# Article

::::

Benefits of the Partnership
This partnership was a win-win-win-win
situation. All stakeholders benefited from participation. Those benefits
are summarized below.
Benefits to the University
Partners:
- Undergraduate students
observed sound uses of technology;
- A university professor
conducted an extensive research project;
- An ongoing partnership
with a local K-12 school district was established and maintained.
Benefits to the Local K-12
School District Partners:
- Middle school students
used university computer facilities;
- Middle school students
enhanced their research, language arts, and critical thinking skills;
- An ongoing partnership
with the local university was established and maintained.
Benefits to Participating
Students:
- Students gained an understanding
of how to effectively use different media;
- Students gained self confidence;
- Students enjoyed doing
their language arts assignments using digital media more than assignments
using more traditional media;
- Students boosted their
creativity and professionalism;
- Students learned how to
work well in groups;
- Students gained insight
into higher education by being on a university campus that fosters
an appreciation for continuing education and lifelong learning;
- Students learned from
each other as well as from the project facilitators;
- Students learned to meet
deadlines for creating complex digital media projects;
- Students had access to
advanced technologies.
Benefits to the Partnership
Facilitators:
- Our students were highly
motivated by authentic, interdisciplinary tasks;
- Our students' engagement
and effort were at a very high level;
- Our students took responsibility
for their learning and enabled us, the facilitators, to be midwives
rather than information bankers (Freire, 1970);
- Our students collaborated
with peers and appreciated others' contributions;
- Our reciprocal teaching
developed naturally in this environment;
- Our collective resources
allowed for differentiated instruction.
What we Gained from Participation
in the Project
As authors with a collective
voice, we thought we would end our article with short pieces by each
of us so readers could also get an idea of our individual voices. Below,
each of us has expressed in our own words what we gained from participation
in our project.
Alice's Perspective
If I accept
you as you are, I will make you worse.
If I treat you as though you are what you are capable of becoming,
I help you become that.
- Goethe
I am a constructivist teacher.
I believe in active learning that is challenging, authentic, multidisciplinary,
and joyful. I strive to create classrooms connected to the real world
and tailored to the particular needs and purposes of individual learners.
I work collaboratively with students, other teachers, and members of
local and global communities. My goal is for students to develop a sense
of ownership about their learning, and ultimately a lifelong love of
learning.
This
project illustrated constructivism at its best. We were truly a community
of learners working together to make meaning out of a technology tool,
iMovie, that was new to all of us, students and teachers alike.

::::

# Material provided
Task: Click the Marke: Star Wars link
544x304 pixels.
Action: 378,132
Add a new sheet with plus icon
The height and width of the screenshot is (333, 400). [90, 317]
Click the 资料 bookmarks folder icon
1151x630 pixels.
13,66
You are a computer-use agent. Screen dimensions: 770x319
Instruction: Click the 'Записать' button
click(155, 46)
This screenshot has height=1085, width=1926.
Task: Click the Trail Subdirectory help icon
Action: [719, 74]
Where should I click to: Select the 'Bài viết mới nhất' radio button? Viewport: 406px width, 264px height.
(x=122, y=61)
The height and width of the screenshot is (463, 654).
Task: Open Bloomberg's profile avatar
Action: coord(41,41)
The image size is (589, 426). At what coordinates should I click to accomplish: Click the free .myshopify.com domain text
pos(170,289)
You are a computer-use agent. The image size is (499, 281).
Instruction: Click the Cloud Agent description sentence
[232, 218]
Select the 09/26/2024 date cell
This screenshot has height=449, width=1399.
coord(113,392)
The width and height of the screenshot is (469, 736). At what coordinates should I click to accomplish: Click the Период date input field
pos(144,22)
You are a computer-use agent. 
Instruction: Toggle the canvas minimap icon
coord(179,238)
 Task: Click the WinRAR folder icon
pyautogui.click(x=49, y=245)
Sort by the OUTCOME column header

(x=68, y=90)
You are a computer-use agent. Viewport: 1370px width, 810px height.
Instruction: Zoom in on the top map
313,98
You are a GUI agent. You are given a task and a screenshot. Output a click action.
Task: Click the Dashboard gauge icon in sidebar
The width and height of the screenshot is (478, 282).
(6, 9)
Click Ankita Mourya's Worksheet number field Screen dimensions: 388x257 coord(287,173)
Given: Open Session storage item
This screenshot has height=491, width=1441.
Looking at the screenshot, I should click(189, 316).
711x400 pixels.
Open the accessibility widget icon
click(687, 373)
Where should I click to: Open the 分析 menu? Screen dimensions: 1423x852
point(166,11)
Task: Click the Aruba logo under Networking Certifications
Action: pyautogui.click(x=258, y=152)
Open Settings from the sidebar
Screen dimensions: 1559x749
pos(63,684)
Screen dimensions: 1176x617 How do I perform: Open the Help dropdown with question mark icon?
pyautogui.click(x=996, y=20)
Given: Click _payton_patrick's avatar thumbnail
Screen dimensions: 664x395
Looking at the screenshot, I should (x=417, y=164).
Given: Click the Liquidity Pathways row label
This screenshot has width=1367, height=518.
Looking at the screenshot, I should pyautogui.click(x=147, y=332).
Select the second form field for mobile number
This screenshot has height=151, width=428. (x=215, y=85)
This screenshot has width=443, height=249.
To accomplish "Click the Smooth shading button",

::::

# Required work
1. Translate into Spanish the following sentence from the partnership article: "All stakeholders benefited from participation."
2. Reproduce the passage of the partnership article from "Benefits to the Local" to "university was established and maintained.".

# The replies
1. Todas las partes interesadas se beneficiaron de la participación.

2.
Benefits to the Local K-12
School District Partners:
- Middle school students
used university computer facilities;
- Middle school students
enhanced their research, language arts, and critical thinking skills;
- An ongoing partnership
with the local university was established and maintained.